One of Viñas’ best friends was a Belgian citizen of Moroccan descent, Hicham Zrioul. The two stayed in the same house and would take walks in the mountains nearby and talk. In Belgium, Zrioul had been a taxi driver, part-time imam, and fast-food chain worker. Back home, he had a wife and three children, whom he told Viñas he missed. Nevertheless, Zrioul took lessons on how to build circuit boards that could be used for improvised electronic devices and suicide jackets, and on one occasion, he spoke about the merits of attacks that would foreshadow the Islamic State attacks of 2015-2016 in Belgium and France.
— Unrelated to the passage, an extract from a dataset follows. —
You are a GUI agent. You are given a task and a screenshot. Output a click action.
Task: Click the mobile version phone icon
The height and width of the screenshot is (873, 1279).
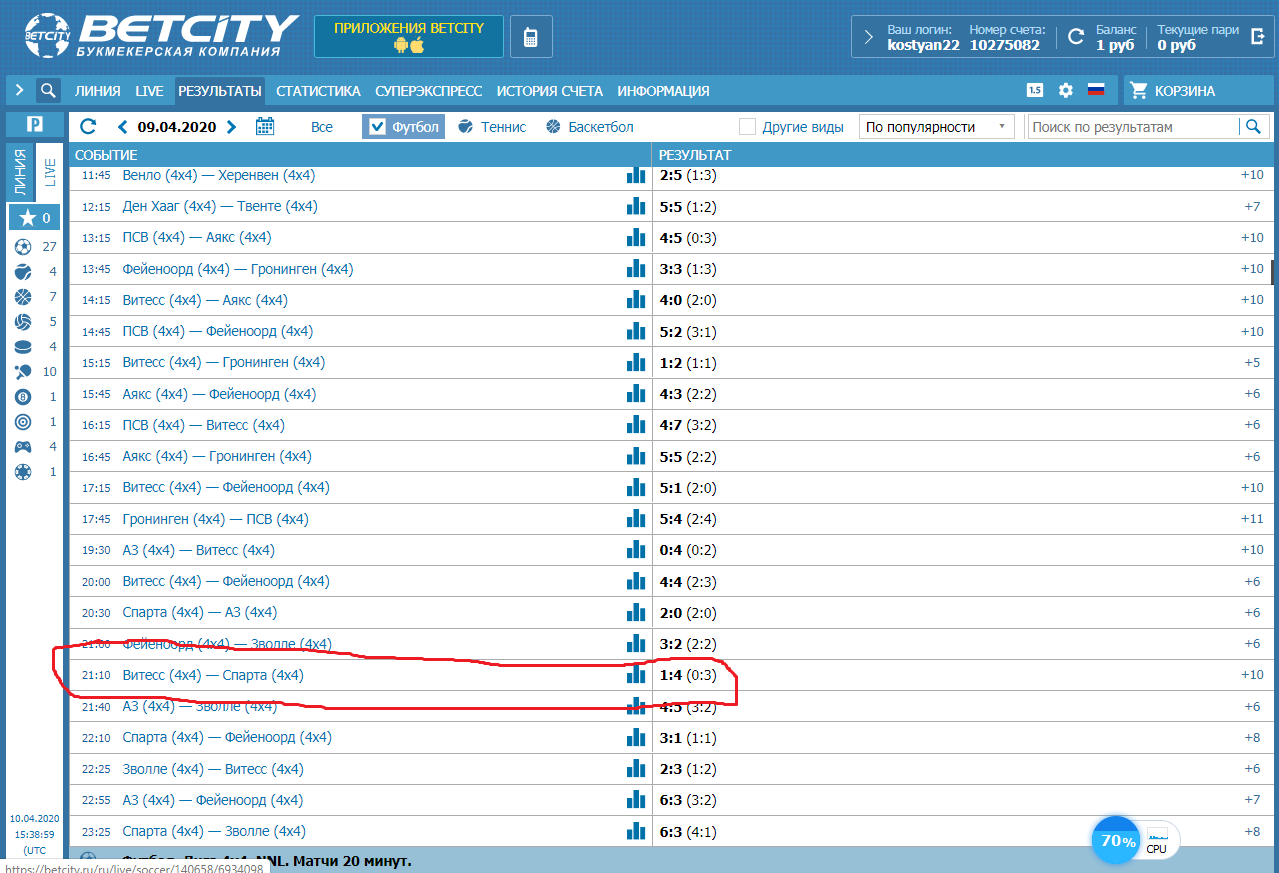point(530,37)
Zrioul discussed the merits of an attack on the Belgian underground (metro) because it was poorly protected as well as an attack on a European soccer stadium, but he did not have any specific plans or details for these plots.53

A Soldier in al-Qa`ida’s Army
Following the completion of his training in July 2008, Viñas was qualified to participate in al-Qa`ida military operations. He and his fellow recruits then spent time waiting in Waziristan for orders of deployment. The first opportunity arose in September 2008. Viñas’ group of fighters were notified that they would participate in missile attacks against NATO and Afghan bases. The orders originated from the military head of al-Qa`ida in Afghanistan and Pakistan, an Egyptian known as Mustafa Abu al-Yazid. Al-Yazid, who was in his 50s, was the key intermediary between al-Qa`ida and the Afghan Taliban, and was “third in command” in al-Qa`ida. He had been one of al-Qa`ida’s founding members and had direct access to both Usama bin Ladin and Dr. Ayman al-Zawahiri, as well as the Taliban’s leader, Mullah Omar.54

As Viñas remembers clearly, it was toward the end of Ramadan 2008, on orders from Mustafa Abu al-Yazid, that Viñas left the town he had been in and joined another group of fighters led by Abu Yahya al-Libi at an assembly point near the Afghan border.55 Al-Libi was a Libyan, formerly a member of the Libyan Islamic Fighting Group, who had traveled to Afghanistan almost two decades earlier. He served as al-Qa`ida’s top military commander for the Pakistan-Afghan region and, thus, was Viñas’ emir.56 Viñas’ fighting group’s mission was to accompany this other group of al-Qa`ida fighters and launch a rocket attack against an American base in Afghanistan.57 The base, U.S. Forward Operating Base Tillman, had been named after Pat Tillman, the former NFL Arizona Cardinals safety who had joined the U.S. Army in the wake of 9/11 and died near that area in a friendly-fire event.58

“I was part of a group that was to launch Hawk 20 rockets from Pakistan across into Afghanistan at a U.S. base. The first time that I went [out], our spotter was not answering his radio so we couldn’t launch any that day. But we went back a second day, and we were able to launch four rockets. However, the operation was a failure.59 The first attack was not launched because of radio communications problems, and the second attack, which involved firing rockets, didn’t reach the base. They had been fired from the Pakistani side of the border.” Nevertheless, Viñas had earned his bona fides as an experienced al-Qa`ida fighter.60

It is worth acknowledging here that Viñas’ deployment to the frontlines might surprise some observers since it might be expected that a Western recruit who showed up on al-Qa`ida’s doorstep and was willing to serve as a suicide bomber would be an ideal potential external operations attacker for the group and not somebody who might be sacrificed in a traditional combat role. In fact, it might be expected that al-Qa`ida would to try to ‘save’ someone like Viñas for an operation back in the West. Certainly, al-Qa`ida did try and did succeed in ‘turning around’ various volunteer Western travel groups like several of the 2005 London (July 7, 2005, and July 21, 2005) bombers as well as the 2009 Zazi New York City subway plotters. However, the Viñas case shows that not all Western recruits were channeled toward launching attacks back in the West. From Viñas’ account, one would only participate in international operations if one volunteered.61 The takeaway here, applicable still to this day, is that not every foreign fighter is necessarily going to be groomed to become an attack operative in the West.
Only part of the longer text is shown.